Water scarcity is a cause of concern in several states across India. Access to clean drinking water is an additional challenge, especially in rapidly developing cities like Mangalore. A special water education project in Mangalore helps to address these problems.
Unclean water is one of the main causes of disease. Lack of clean sanitation can also be one of the reasons why children do not finish their education. Girls, in particular, are put off attending schools that lack private and decent toilet facilities.
To address these problems, in May 2011 BASF Stiftung – a charitable foundation based in Ludwigshafen, Germany – together with UN-HABITAT, the United Nations Human Settlements Programme, launched a special water education project in Mangalore. The project was implemented by The Energy and Resources Institute (TERI) and supported by BASF India. The aim of the project was to provide sanitation facilities and, through water education, to raise awareness among the students and the community of effective water-quality monitoring and conservation techniques.
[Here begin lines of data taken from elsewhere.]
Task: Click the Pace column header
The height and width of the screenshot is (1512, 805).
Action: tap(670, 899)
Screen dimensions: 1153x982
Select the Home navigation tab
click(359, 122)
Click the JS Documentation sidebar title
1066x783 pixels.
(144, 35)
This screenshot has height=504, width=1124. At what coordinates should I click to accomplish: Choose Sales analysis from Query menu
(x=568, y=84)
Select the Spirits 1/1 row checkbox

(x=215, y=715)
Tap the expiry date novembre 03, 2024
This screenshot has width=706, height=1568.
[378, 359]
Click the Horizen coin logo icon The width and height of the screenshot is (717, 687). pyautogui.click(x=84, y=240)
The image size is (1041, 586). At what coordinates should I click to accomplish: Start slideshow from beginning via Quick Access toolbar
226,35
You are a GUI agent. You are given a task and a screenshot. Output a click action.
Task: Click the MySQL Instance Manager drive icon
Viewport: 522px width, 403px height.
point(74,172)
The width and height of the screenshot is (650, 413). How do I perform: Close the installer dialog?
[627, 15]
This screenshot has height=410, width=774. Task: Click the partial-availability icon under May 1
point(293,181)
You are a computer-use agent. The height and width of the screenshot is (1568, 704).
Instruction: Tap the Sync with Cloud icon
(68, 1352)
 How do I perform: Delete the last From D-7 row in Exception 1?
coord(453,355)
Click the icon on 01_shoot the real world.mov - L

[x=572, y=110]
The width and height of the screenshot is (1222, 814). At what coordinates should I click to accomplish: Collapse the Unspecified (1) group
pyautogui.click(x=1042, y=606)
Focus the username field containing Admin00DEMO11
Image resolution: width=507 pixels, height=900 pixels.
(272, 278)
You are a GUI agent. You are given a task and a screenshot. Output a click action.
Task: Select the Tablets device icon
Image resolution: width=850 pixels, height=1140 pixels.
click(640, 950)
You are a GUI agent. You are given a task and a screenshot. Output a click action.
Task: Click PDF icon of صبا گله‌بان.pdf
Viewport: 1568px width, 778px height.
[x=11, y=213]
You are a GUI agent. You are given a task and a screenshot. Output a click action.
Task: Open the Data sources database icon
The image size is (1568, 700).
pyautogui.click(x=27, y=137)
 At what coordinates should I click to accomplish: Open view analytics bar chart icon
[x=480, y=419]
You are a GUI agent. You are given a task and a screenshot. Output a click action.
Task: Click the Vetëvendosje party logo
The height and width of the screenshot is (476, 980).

Some 25 schools were selected to participate, involving a total of 5,000 students. The schools were given water testing kits and teachers and students were trained to use them for monitoring water quality at their sites. Eight of the project schools were equipped with water laboratories to carry out water quality monitoring. Water classrooms were established in two of the schools to educate the students on the water cycle and water conservation methods. The goal was to develop water quality maps so that any discrepancies could be reported to the authorities.
The project was comprehensive and integrated in its approach: from installing water supply infrastructure and providing education and training to students, teachers and the local community, to sharing information with the public and local authorities and building cooperation between communities. The result: Children have a better chance of finishing their education in good health and the progress that is made is sustainable over the long term. With this initial support, these communities can now help themselves.
As part of the Water Education Project, students from Shri Venkataramana Higher Primary School, with their science teacher, test water quality in the reservoir near the BASF site in Mangalore. Using a water testing toolkit, they test the physical, chemical and biological parameters of the water sample. The reservoir, which holds over 25,000 cubic meters of water, was built by BASF on its premises to store water from the neighboring Netravati River for industrial use.
The science teacher explains the water testing process to the students. By educating pupils, the Water Education Project aims to provide sustainable, long-term improvements in water quality for the local communities.